As life-changing as the invention of the refrigerator was, the hulking and ubiquitous appliance is a major energy consumer (pdf). It’s also a place where food can easily be forgotten—and as anyone who has found lettuce moldering at the bottom of the crisper knows, ultimately wasted.
The designers Jihyun Ryou and David Artuffo set themselves the task of reducing our refrigerator dependence. With their project, Save Food From the Fridge, the goal was to design tools and containers that would preserve the nutrients and tastes of foods without refrigeration.
This month the design duo, known as Jihyun David, showcased three pieces at the Ambiente consumer goods trade fair in Frankfurt as part of the event’s Talents program, which highlights young designers.
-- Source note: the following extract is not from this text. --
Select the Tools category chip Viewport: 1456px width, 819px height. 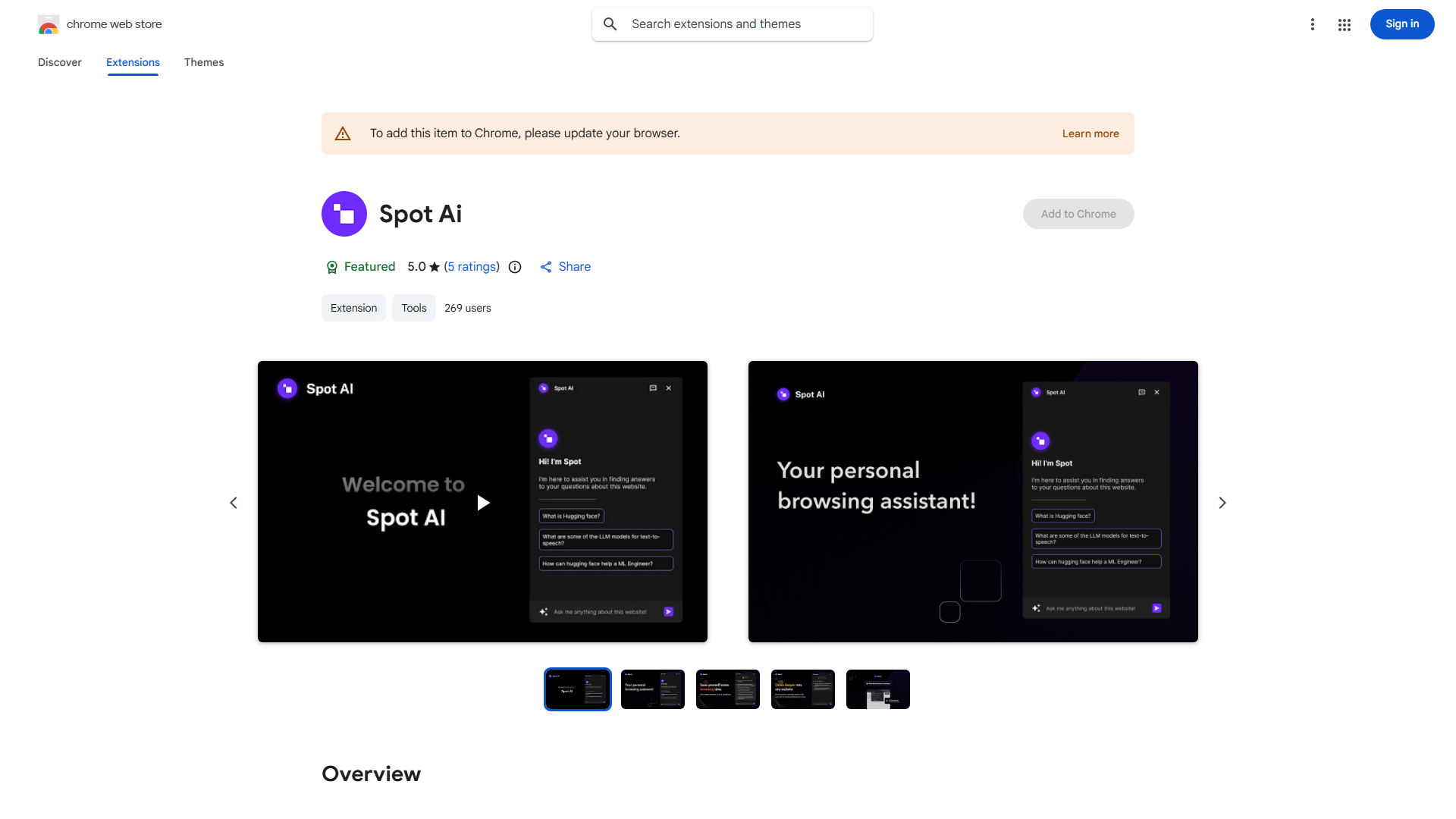413,308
The pieces on display not only keep vegetables and fruits fresh, but also turn them into beautiful decor: A shelf-like storage system to maintain and display fresh produce, for example; a bowl that uses water to cool down and preserve fruit; a cool marble platform to keep vegetables such as cabbage and lettuce fresh.
“Many vegetables and fruits that we are keeping in the fridge, actually are suffering in the fridge, from the cold, but we don’t know that,” said Ryou in a 2012 TEDx speech. ”But in all the times before the refrigerator came into the society, people used to know that. I want to bring back this close relationship between food and people.”
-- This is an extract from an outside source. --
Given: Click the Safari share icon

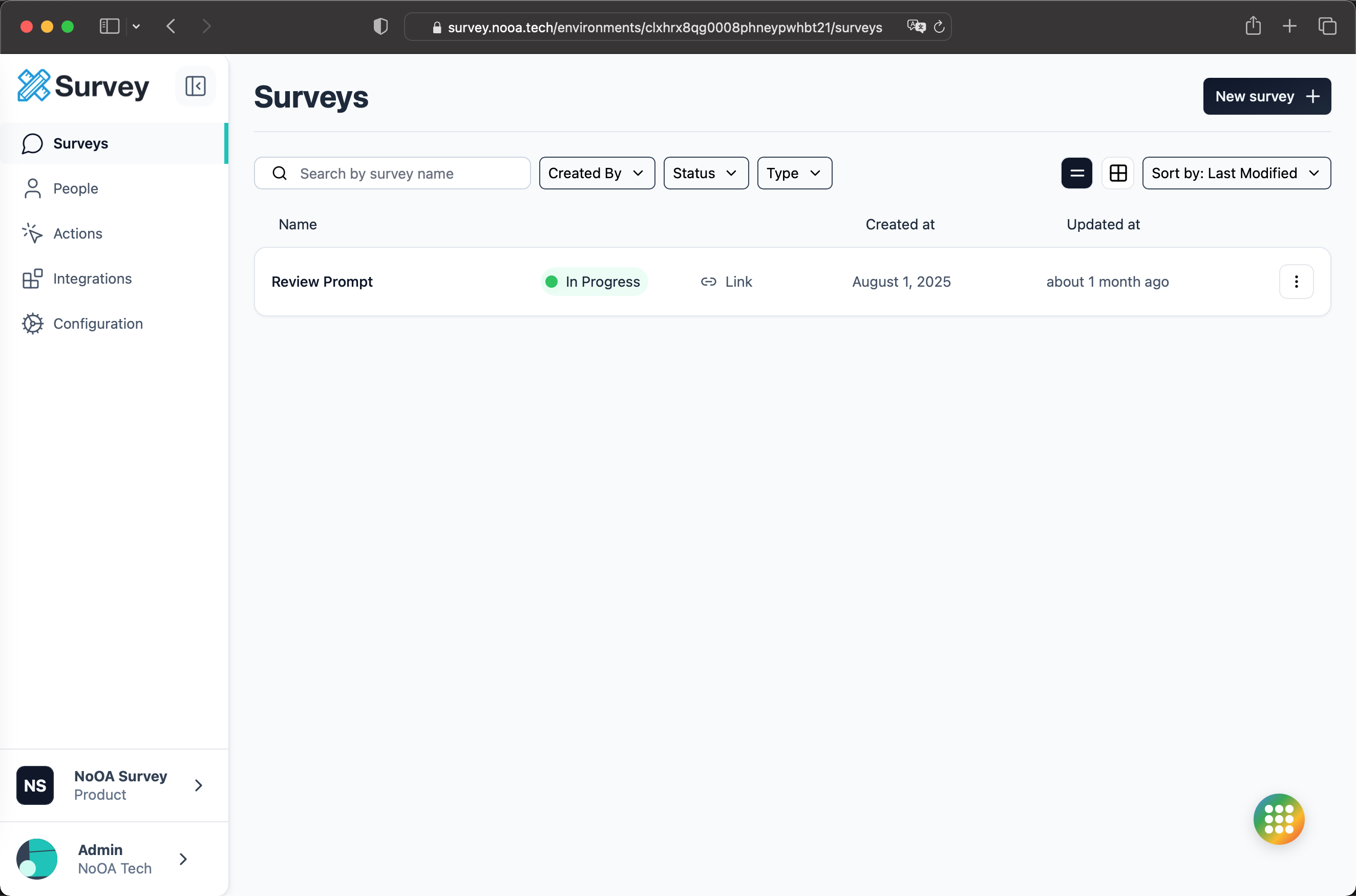Looking at the screenshot, I should pos(1253,26).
The designs are on sale by demand, Ryou told Quartz via email. Interested buyers can contact the designers to arrange for the prototypes to be reproduced. Only the shelf and fruit bowl have been sold so far, Ryou said, but the pair are preparing to launch a crowdfunding campaign this year for a shelf.
Ryou also keeps a Tumblr that’s packed with knowledge and tips on food preservation (keep your cauliflower in a vase instead of the fridge, for example, or dip the stem of your aubergine in wax).
We tend to store root vegetables horizontally, rather than vertically, which is how they grew, Ryou said. Ryou suggests keeping the vegetables standing upright, and the shelf that she and Artuffo designed uses sand to do so. The sand has the added benefit of maintaining the right humidity levels and preventing individual vegetables from touching each other and rotting.
Ryou subscribes to the belief that potatoes last longer and won’t sprout when in contact with the ethylene gas given off by apples (though some dispute that). It’s also best to keep potatoes in the dark, she says. A shelf the pair designed houses potatoes in the covered bottom and apples above, settled into holes that let the potatoes absorb the apples’ gases from below.
Ryou suggests not storing eggs among other foods in the fridge, because the porous surface of eggshells allow eggs to absorb the smells around them.
Of course, unrefrigerated eggs can rot more easily. To identify whether eggs stored outside the fridge are rotten, a water jar in the shelf offers a quick test: If the egg sinks, it is fresh; if it floats, it’s rotten.
The “knowledge fruit bowl” is made up of a perforated top and a water-filled base. The idea is to pour water into the base and lay fruit on the perforated top, so that the evaporating water creates humidity that will help keep the fruit fresh for longer.
The marble plate’s coolness helps preserve the freshness of the lettuce and cabbage, Ryou said. Water is also poured into the base, as with the perforated fruit bowl.
Even the aesthetic appeal of these design objects—and of the vegetables and fruits they hold—has a role in preventing that lettuce-moldering-in-the-crisper scenario, Ryou said: “By having their beauty under our eyes, we will surely not forget to eat them again!”